## 課題一覧
1) 留学生受入れに関する文章によると、岩手大学に在籍する日本人学生は約何人か。
2) 留学生受入れに関する文章を、最後の文の後から書き継いでください。

## 提示資料

================

これは
当時の庶務課長から依頼され(財)日本国際教育協会「国際交流」平成4年第9号
に書いた原稿です。
留学生をたくさん受け入れる努力を当時もしましたが、今もしています。

留学生受入れの現状と課題

 岩手大学国際交流委員会委員長  宮本 裕

1 はじめに
 政府は21世紀初頭には10万人の留学生
受入れを目標に各種施策を講じており、各国
立大学に対しては、その際学生在籍定員の5
%に相当する留学生の受入れを期待している
と言われている。岩手大学の場合、在籍日本
人学生は約5800人で単純計算しても約2
90人の留学生を受入れることが期待されて
いるわけだが、目下の留学生は67人であり、
これを現在の4倍以上にしなければならない
ことになる。留学生の増加にともなう様々な
問題が考えられるが、それらについては今後
国際交流委員会で検討していきたい。

================

## データ一覧
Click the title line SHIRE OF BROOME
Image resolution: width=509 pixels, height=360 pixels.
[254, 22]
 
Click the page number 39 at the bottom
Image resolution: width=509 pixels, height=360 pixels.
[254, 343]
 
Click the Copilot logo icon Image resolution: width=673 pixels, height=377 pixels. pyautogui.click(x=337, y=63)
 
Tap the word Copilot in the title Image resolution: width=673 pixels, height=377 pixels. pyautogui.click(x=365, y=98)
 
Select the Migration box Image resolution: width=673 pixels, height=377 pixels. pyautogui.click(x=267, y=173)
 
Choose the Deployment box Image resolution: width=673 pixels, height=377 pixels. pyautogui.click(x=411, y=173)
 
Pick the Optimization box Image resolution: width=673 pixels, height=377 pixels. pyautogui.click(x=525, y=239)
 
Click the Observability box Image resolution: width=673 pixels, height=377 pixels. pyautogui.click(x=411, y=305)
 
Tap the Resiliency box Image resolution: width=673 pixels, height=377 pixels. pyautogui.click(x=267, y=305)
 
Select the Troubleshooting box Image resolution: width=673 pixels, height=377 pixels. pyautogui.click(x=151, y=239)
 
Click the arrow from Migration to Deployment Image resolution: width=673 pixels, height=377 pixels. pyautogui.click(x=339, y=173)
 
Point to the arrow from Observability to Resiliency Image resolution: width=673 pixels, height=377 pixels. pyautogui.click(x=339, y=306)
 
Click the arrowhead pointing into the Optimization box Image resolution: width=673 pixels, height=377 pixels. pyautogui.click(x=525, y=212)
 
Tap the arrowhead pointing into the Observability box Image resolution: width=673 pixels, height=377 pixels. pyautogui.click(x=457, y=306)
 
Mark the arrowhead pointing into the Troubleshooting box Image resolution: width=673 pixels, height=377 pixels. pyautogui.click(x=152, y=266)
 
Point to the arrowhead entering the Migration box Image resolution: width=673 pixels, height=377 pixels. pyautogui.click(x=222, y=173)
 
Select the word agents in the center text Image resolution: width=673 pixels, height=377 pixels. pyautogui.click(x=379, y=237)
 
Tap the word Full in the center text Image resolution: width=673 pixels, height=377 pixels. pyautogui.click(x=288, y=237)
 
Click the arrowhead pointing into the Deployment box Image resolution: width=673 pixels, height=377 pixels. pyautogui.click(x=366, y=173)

================

## 解答一覧
1) 約5800人。

2)
 
 なお、これまでの留学生の伸びを統計的に
見ると図1のようになり、国別内訳は図2の
ようになる。

2 岩手大学の受入れの現状
 これまで集めた、岩手大学における留学生
の日常生活と研究環境についての体験とか、
受入れ側の研究室の感想意見などを、この機
会を利用して整理したい。ここで述べること
は留学生の状況の一部であるが、このような
テーマについて考えることが、留学生の盛岡
あるいは日本での研究生活にとってプラスに
なれば幸いである。

 (1) 後援会の設立
 留学生を物心両面から支援するため、後援
会が設置され、とりあえず学内の教職員に賛
同を呼びかけることになった。これは増えゆ
く留学生のための体制作りの1つである。

 (2) ホームステイ
 毎年留学生のための見学旅行を行っている
が、私は平成3年秋に参加する機会を得た。
わずか2泊の旅行であったが、色々な国の若
者が同じバスに乗って、三陸海岸を旅行した
のは良い思い出になったに違いない。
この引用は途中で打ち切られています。